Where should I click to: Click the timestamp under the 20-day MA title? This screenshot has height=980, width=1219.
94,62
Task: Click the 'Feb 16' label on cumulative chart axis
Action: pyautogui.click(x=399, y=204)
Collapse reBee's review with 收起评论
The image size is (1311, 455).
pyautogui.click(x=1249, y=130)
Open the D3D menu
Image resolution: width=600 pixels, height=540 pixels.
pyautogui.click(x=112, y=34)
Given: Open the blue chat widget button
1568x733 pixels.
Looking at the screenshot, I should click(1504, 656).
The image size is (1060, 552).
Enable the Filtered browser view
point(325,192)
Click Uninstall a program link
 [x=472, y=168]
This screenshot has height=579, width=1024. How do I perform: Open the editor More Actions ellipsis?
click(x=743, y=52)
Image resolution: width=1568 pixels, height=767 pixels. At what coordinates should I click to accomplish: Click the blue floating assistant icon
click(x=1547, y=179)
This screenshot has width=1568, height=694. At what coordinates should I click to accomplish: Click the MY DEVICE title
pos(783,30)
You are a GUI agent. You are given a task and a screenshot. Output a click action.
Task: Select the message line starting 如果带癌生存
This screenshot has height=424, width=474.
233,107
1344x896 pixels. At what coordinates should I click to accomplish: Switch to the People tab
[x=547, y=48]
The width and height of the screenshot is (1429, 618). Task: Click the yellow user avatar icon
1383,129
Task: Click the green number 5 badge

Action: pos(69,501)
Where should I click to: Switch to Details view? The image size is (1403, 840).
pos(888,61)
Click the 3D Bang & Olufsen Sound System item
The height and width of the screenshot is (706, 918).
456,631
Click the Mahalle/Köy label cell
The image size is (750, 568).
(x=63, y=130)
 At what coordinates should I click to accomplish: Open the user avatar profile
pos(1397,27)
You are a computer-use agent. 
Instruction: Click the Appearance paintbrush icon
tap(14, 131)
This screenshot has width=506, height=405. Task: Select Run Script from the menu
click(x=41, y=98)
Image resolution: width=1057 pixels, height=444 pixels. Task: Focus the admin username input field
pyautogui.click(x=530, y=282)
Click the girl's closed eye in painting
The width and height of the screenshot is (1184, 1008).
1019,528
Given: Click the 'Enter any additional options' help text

================

» **Problem to work on**: Copy here each line of the preceding records with "agent" in it.

» **Response area**:
You are a GUI agent. You are given a task and a screenshot. Output a click action.
You are a computer-use agent. 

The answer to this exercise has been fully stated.